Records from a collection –
+ + + + +

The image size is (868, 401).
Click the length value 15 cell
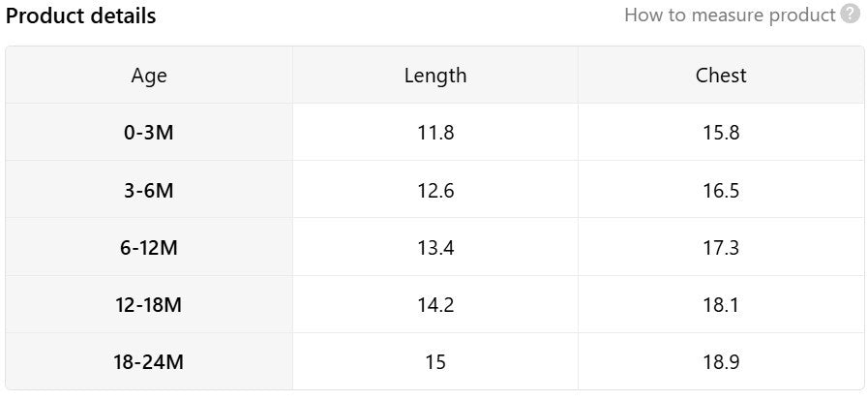point(435,362)
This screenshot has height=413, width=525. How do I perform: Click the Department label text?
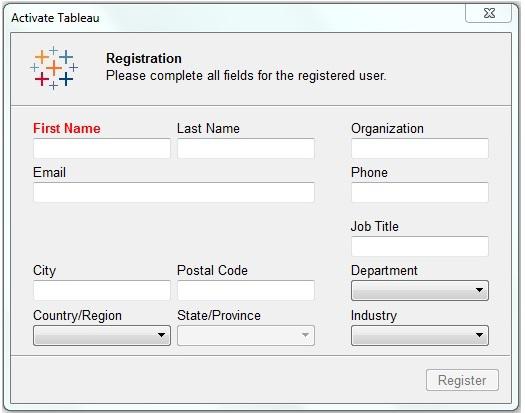pyautogui.click(x=384, y=271)
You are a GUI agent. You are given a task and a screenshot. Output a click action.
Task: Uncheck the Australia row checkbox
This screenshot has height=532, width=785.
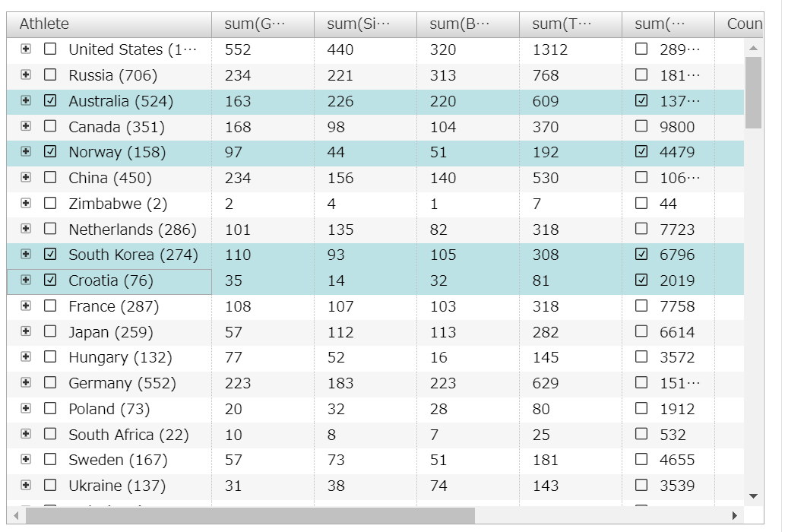click(50, 101)
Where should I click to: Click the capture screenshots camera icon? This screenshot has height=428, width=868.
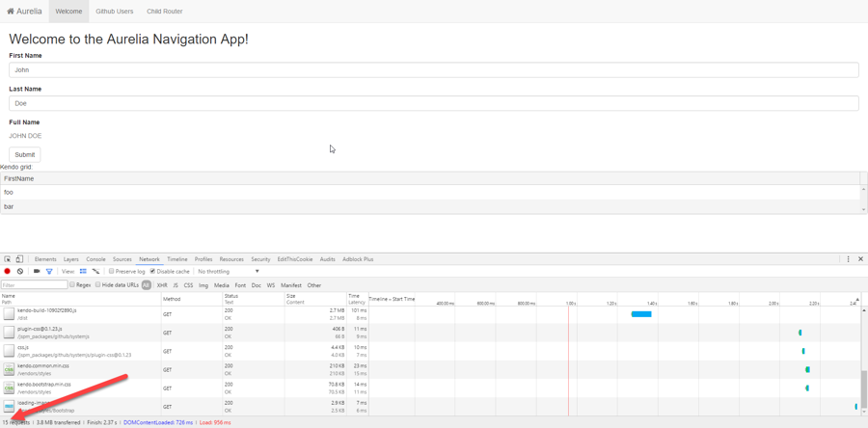tap(37, 272)
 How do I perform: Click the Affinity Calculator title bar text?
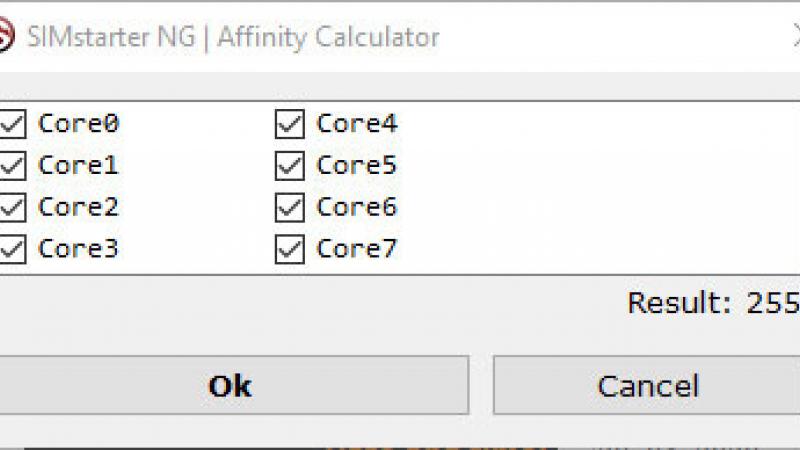(x=328, y=38)
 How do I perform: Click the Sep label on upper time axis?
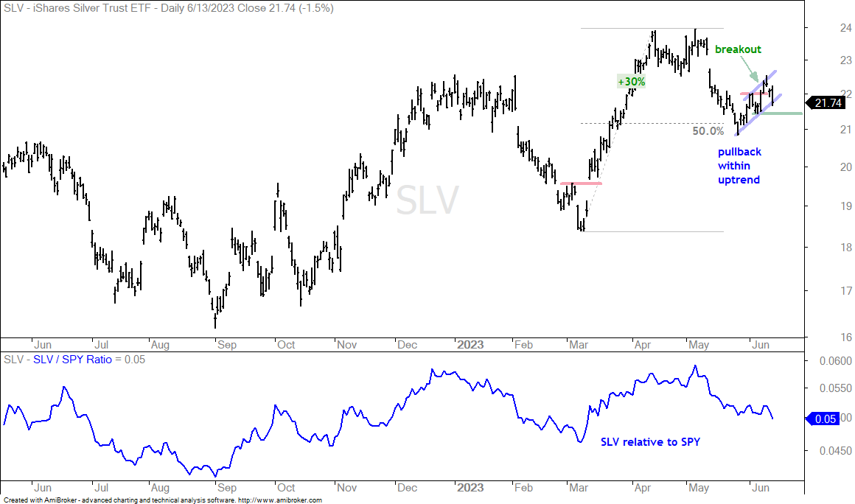coord(227,345)
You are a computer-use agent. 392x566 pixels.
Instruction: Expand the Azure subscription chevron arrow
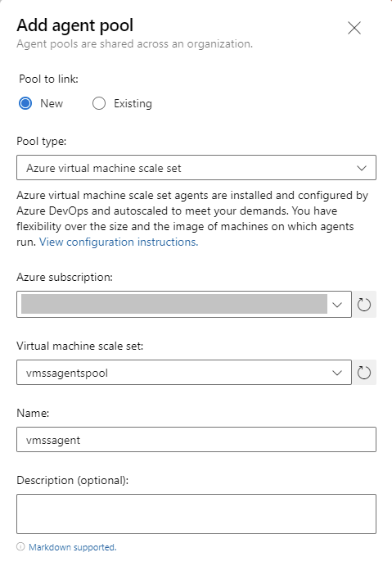337,305
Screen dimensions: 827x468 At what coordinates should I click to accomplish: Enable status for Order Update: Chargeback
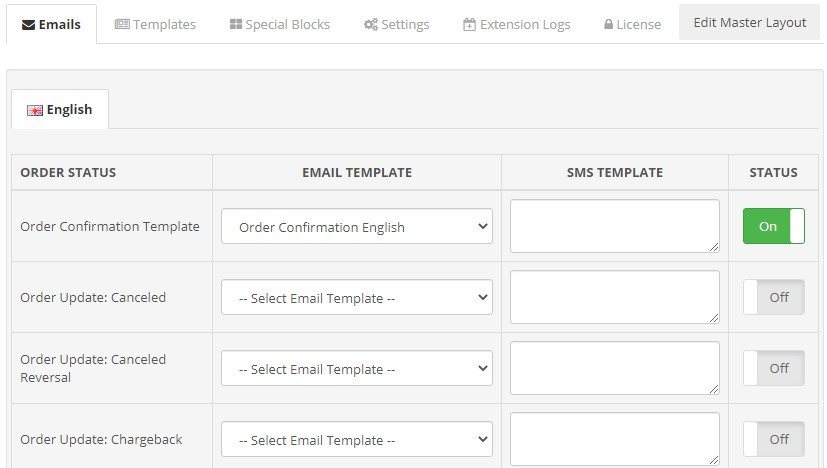point(773,439)
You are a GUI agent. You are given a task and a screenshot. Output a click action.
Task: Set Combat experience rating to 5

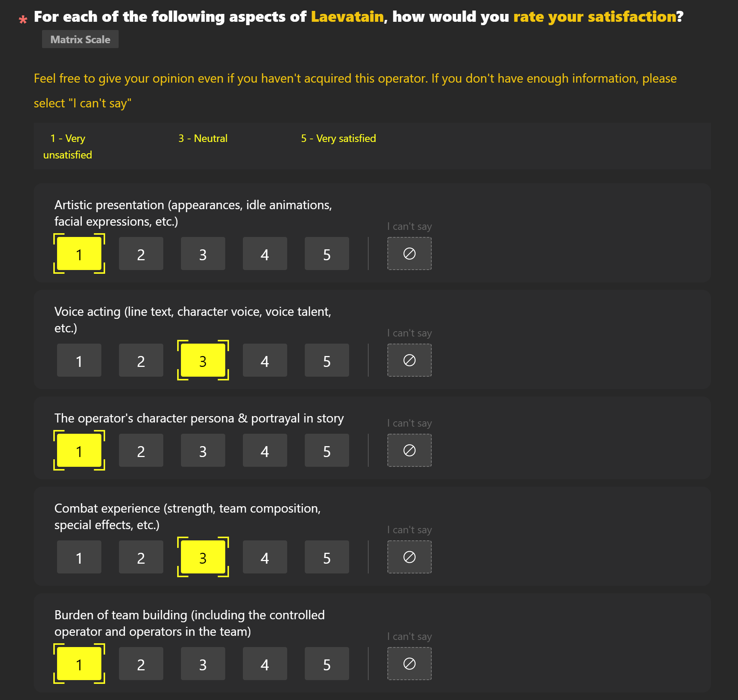(x=327, y=557)
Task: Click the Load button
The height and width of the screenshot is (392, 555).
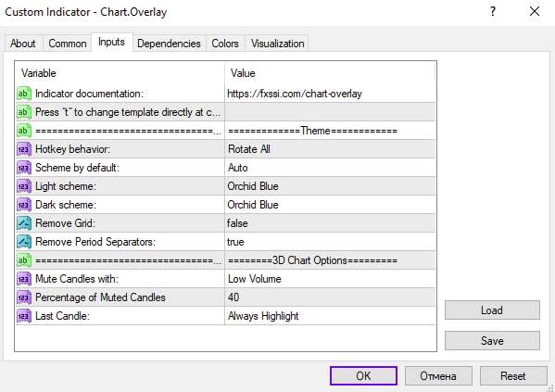Action: [492, 310]
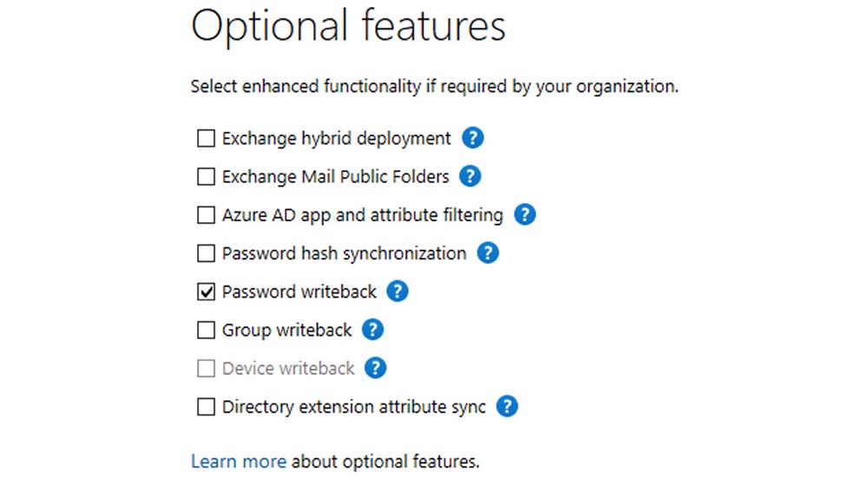Viewport: 868px width, 479px height.
Task: Click the 'Password hash synchronization' label text
Action: tap(344, 253)
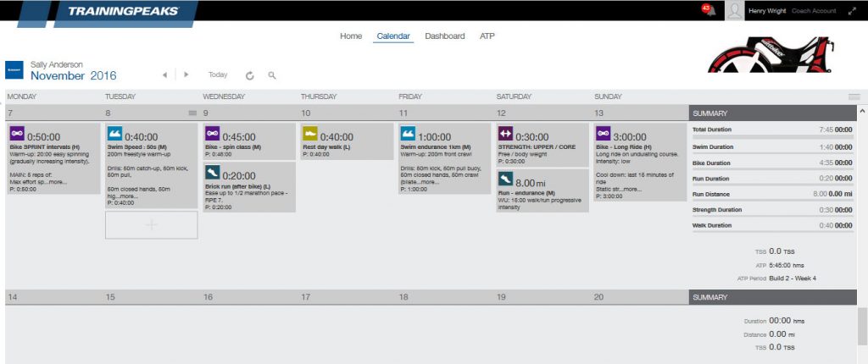
Task: Toggle fullscreen with the expand arrows icon
Action: [852, 11]
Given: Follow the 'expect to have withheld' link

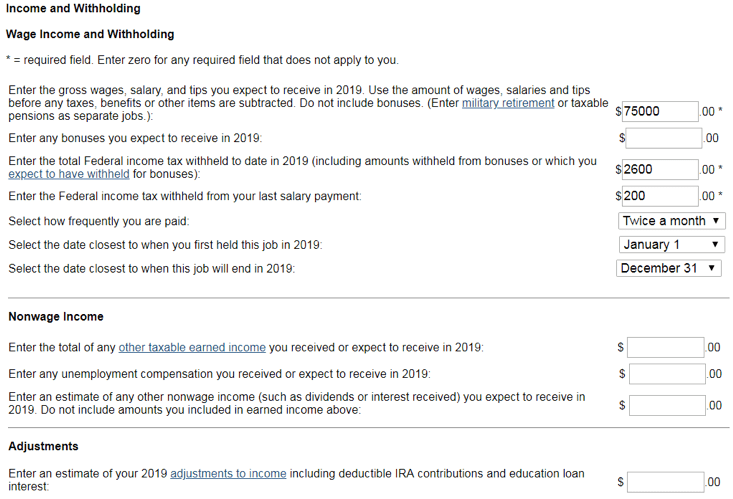Looking at the screenshot, I should coord(69,174).
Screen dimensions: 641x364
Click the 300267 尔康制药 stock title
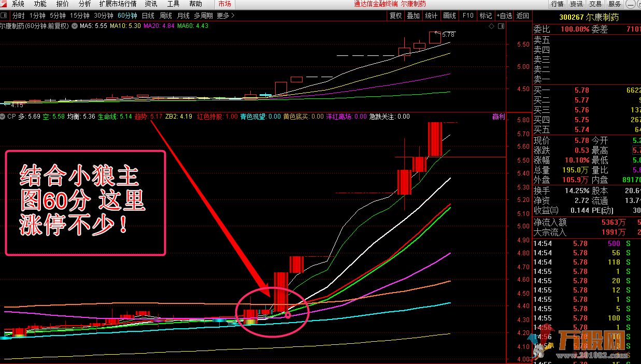(589, 17)
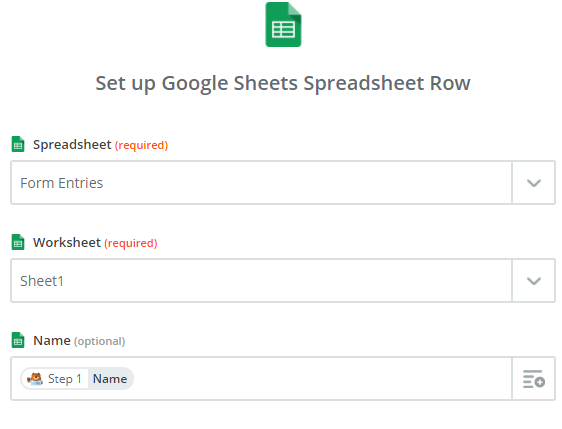562x429 pixels.
Task: Click the optional text beside Name
Action: (100, 341)
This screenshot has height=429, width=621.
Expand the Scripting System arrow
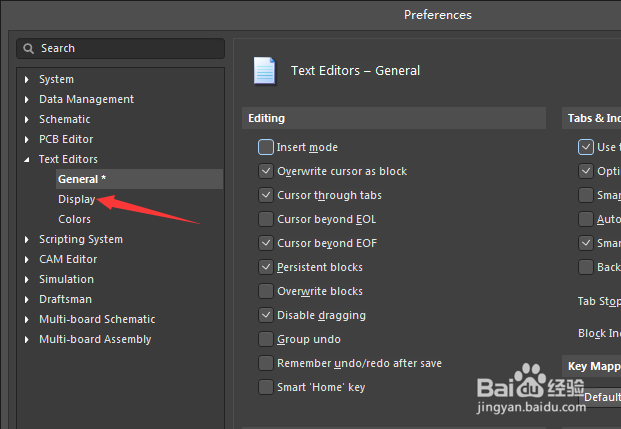point(27,239)
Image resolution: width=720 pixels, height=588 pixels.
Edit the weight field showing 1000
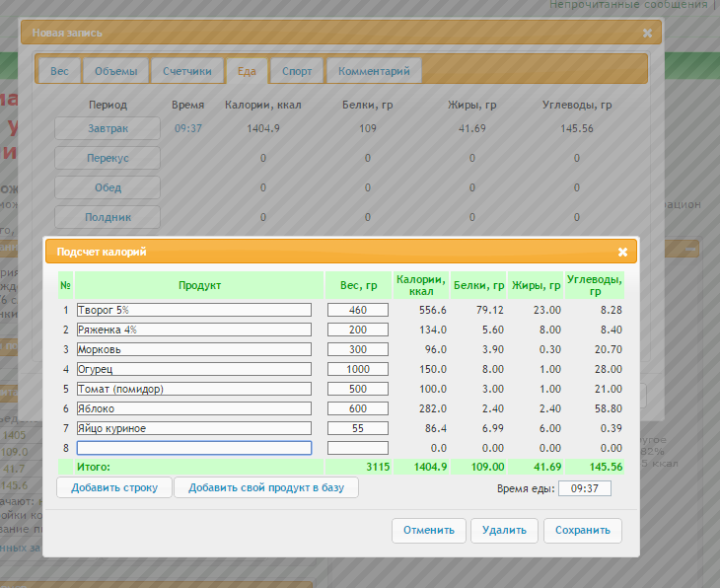358,369
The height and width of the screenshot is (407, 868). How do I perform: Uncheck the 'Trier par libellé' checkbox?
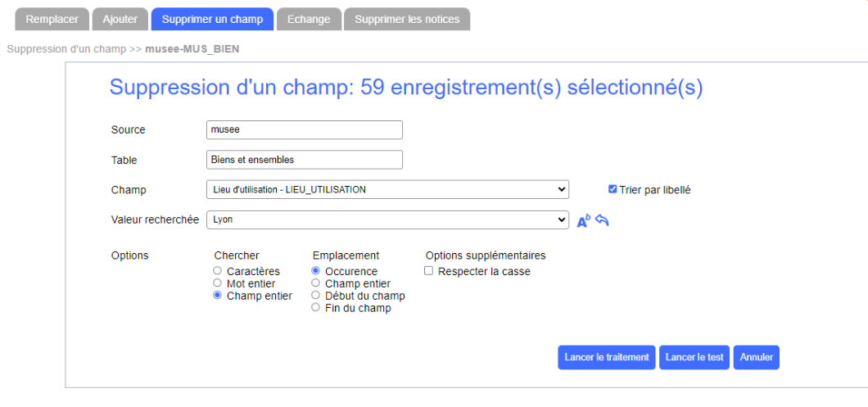click(613, 189)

+ + + + +

WHAT IS REQUIRED – Word for word, restate the lines from the line containing "Task: Set Combat experience rating to 5" through the end of the data, including the first and last of them. Pictures stay out.

ANSWER FOR THE TASK –
Task: Set Combat experience rating to 5

(x=327, y=557)
Task: Click the Load button
The height and width of the screenshot is (392, 555).
Action: [492, 310]
Viewport: 868px width, 479px height.
Task: Click the 'Password hash synchronization' label text
Action: tap(344, 253)
Task: Toggle fullscreen with the expand arrows icon
Action: [852, 11]
Given: Follow the 'expect to have withheld' link

Looking at the screenshot, I should coord(69,174).
Screen dimensions: 641x364
Click the 300267 尔康制药 stock title
(589, 17)
562x429 pixels.
Task: Click the optional text beside Name
Action: (100, 341)
This screenshot has height=429, width=621.
Expand the Scripting System arrow
point(27,239)
Image resolution: width=720 pixels, height=588 pixels.
Edit the weight field showing 1000
358,369
The height and width of the screenshot is (407, 868). How do I perform: Uncheck the 'Trier par libellé' checkbox?
click(613, 189)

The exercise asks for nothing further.